It was back in March 2019 when Aston Martin signalled its intentions towards launching a sub-Valkyrie supercar by introducing the AM-RB 003 at the Geneva Motor Show. Fast forward nearly two and a half years later – and a name change to Valhalla in this interval – the production version has arrived. While it's still electrified like the original version, significant changes have been implemented underneath the skin.
Gone is the twin-turbo, 3.0-litre V6 engine announced in March 2020 as Aston Martin's in-house effort, replaced by a rear-mid-mounted twin-turbo 4.0-litre V8. It's billed as being a "bespoke V8 engine," and while you won't find the words "Mercedes" or "AMG" in the press release, this larger unit likely has its roots in Affalterbach.

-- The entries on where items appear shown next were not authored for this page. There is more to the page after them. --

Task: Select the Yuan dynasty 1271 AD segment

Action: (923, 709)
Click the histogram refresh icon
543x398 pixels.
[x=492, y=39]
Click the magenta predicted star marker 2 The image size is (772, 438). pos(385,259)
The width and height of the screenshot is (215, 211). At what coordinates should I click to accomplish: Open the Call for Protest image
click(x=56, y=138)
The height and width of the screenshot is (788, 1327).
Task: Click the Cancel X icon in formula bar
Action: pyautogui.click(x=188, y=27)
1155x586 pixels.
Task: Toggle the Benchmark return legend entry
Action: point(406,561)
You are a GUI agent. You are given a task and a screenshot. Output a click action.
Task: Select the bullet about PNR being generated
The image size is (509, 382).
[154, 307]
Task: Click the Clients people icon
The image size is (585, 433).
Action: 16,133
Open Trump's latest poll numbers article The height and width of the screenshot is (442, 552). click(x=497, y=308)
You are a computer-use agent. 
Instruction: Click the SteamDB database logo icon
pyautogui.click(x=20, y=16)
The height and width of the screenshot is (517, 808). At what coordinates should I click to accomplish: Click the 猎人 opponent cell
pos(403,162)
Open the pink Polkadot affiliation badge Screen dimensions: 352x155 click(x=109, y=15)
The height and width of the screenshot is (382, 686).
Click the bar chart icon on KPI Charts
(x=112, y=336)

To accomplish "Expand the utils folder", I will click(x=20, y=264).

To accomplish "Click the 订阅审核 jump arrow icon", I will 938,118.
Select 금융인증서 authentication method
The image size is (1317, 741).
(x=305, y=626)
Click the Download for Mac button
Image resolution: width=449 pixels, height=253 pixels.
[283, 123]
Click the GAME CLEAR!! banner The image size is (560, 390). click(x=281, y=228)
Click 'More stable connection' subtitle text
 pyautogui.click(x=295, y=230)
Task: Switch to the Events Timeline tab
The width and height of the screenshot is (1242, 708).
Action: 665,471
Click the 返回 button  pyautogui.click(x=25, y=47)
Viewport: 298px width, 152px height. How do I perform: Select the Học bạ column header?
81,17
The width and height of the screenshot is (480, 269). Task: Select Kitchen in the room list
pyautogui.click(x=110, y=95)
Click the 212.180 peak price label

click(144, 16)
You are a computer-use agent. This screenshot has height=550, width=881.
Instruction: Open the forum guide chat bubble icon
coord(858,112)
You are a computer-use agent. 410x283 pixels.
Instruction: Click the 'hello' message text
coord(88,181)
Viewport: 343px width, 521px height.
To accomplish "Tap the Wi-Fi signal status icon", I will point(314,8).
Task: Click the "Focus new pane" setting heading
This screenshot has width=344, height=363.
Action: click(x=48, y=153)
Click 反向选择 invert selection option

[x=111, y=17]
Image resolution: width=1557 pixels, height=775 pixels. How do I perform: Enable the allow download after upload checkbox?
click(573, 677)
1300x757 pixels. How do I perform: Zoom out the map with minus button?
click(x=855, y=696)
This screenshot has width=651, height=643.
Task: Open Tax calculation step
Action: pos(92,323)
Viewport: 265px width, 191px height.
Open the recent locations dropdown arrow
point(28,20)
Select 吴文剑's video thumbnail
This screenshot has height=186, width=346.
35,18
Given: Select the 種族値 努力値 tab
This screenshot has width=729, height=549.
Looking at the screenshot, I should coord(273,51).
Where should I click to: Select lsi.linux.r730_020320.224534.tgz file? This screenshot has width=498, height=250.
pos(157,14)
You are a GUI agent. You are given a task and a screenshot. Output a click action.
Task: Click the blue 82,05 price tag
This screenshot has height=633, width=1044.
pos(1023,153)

Gallery: Aston Martin Valhalla
We do know it boasts a flat-plane crankshaft, leading us to believe it's related to the V8 installed in the AMG GT Black Series. After all, the folks from Gaydon claim "the most advanced, responsive and highest performing V8 engine ever fitted to an Aston Martin" revs at up to 7,200 rpm, which is the same we can say about the Black Series' engine.
Sending power to the rear wheels, the combustion engine works with a pair of electric motors, one for each axle. The electric punch is rated at 201 bhp (157 kilowatts) and helps the Valhalla deliver a combined output of 937 bhp (699 kW) and a colossal torque of 738 pound-feet (1,000 Newton-metres). The hybrid powertrain enables Aston Martin’s newest supercar to hit 62 mph (100 km/h) in two and a half seconds and top out at 217 mph (330 km/h).
Perhaps an even more impressive performance-related number is the targeted lap time at the Nürburgring of only 6 minutes and 30 seconds. It would shave off 13 seconds from the current record, which coincidentally belongs to the AMG GT Black Series. Before Porsche fans get upset, we haven't forgotten the Manthey 911 GT2 RS was quicker, but some would argue it's not an entirely legitimate record since it's a modified car, albeit with Porsche Tequipment goodies.
The Valhalla will make use of an eight-speed, dual-clutch automatic transmission Aston Martin says it was exclusively developed and built for the company, with a focus on hybrid performance machines. It comes along with an electronic limited-slip differential on the rear axle and boasts a fully electric reverse mode by utilising the two e-motors. Doing so shaves off weight by eliminating the conventional reverse gear.
It goes without saying the PHEV setup has been conceived primarily with performance in mind, so it's no wonder the battery pack has enough juice for only nine miles (15 kilometres). With the ICE turned off, the Valhalla will be able to reach a maximum velocity of 80 mph (130 km/h). Much like the Ferrari SF90 Stradale, the Valhalla can work as a front-wheel-drive vehicle when EV mode is on. Aston Martin is estimating combined emissions will be below 200 g/km per WLTP, which would be quite remarkable for a bona fide V8 supercar.
It's also quite light given the complexity of its powertrain, tipping the scales at less than 1,550 kilograms (3,417 pounds) before you start adding fluids. The revised body with active aero enables the electrified supercar to generate 600 kg (1,322 lbs) at 150 mph (241 km/h).
Bear in mind that aside from the Valkyrie and Valhalla, Aston Martin is also cooking up an "entry-level supercar" that will dust off the Vanquish moniker.